### INSTRUCTIONS FOR THE TASK
Turn the records below into a JSON list of strings, one string per line, skipping blank lines.

-- -- --

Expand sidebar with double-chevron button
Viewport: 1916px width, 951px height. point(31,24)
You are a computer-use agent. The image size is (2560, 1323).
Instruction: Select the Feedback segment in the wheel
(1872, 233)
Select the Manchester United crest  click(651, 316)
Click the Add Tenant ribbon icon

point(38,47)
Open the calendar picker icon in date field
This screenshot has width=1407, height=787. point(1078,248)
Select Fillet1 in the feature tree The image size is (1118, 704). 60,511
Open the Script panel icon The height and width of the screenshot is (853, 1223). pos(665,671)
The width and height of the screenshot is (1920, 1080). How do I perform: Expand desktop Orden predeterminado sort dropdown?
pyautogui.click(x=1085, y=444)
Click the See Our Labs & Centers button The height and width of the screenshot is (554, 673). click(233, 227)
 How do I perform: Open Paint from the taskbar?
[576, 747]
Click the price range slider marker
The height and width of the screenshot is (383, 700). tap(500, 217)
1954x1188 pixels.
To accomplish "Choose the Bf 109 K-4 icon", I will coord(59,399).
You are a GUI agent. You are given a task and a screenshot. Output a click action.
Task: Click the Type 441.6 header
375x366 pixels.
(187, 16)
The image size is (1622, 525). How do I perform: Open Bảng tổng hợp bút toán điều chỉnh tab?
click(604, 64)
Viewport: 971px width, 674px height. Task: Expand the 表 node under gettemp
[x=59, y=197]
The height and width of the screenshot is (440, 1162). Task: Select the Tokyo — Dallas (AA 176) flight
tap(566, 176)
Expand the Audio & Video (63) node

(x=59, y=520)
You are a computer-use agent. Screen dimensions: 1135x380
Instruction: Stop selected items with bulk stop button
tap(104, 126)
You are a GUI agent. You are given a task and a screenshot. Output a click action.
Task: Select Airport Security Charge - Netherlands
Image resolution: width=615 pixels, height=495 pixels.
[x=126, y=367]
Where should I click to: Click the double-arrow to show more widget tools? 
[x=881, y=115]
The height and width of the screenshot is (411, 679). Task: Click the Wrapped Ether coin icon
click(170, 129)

-- -- --

### SOLUTION
[
  "Expand sidebar with double-chevron button",
  "Viewport: 1916px width, 951px height. point(31,24)",
  "You are a computer-use agent. The image size is (2560, 1323).",
  "Instruction: Select the Feedback segment in the wheel",
  "(1872, 233)",
  "Select the Manchester United crest  click(651, 316)",
  "Click the Add Tenant ribbon icon",
  "point(38,47)",
  "Open the calendar picker icon in date field",
  "This screenshot has width=1407, height=787. point(1078,248)",
  "Select Fillet1 in the feature tree The image size is (1118, 704). 60,511",
  "Open the Script panel icon The height and width of the screenshot is (853, 1223). pos(665,671)",
  "The width and height of the screenshot is (1920, 1080). How do I perform: Expand desktop Orden predeterminado sort dropdown?",
  "pyautogui.click(x=1085, y=444)",
  "Click the See Our Labs & Centers button The height and width of the screenshot is (554, 673). click(233, 227)",
  " How do I perform: Open Paint from the taskbar?",
  "[576, 747]",
  "Click the price range slider marker",
  "The height and width of the screenshot is (383, 700). tap(500, 217)",
  "1954x1188 pixels.",
  "To accomplish \"Choose the Bf 109 K-4 icon\", I will coord(59,399).",
  "You are a GUI agent. You are given a task and a screenshot. Output a click action.",
  "Task: Click the Type 441.6 header",
  "375x366 pixels.",
  "(187, 16)",
  "The image size is (1622, 525). How do I perform: Open Bảng tổng hợp bút toán điều chỉnh tab?",
  "click(604, 64)",
  "Viewport: 971px width, 674px height. Task: Expand the 表 node under gettemp",
  "[x=59, y=197]",
  "The height and width of the screenshot is (440, 1162). Task: Select the Tokyo — Dallas (AA 176) flight",
  "tap(566, 176)",
  "Expand the Audio & Video (63) node",
  "(x=59, y=520)",
  "You are a computer-use agent. Screen dimensions: 1135x380",
  "Instruction: Stop selected items with bulk stop button",
  "tap(104, 126)",
  "You are a GUI agent. You are given a task and a screenshot. Output a click action.",
  "Task: Select Airport Security Charge - Netherlands",
  "Image resolution: width=615 pixels, height=495 pixels.",
  "[x=126, y=367]",
  "Where should I click to: Click the double-arrow to show more widget tools? ",
  "[x=881, y=115]",
  "The height and width of the screenshot is (411, 679). Task: Click the Wrapped Ether coin icon",
  "click(170, 129)"
]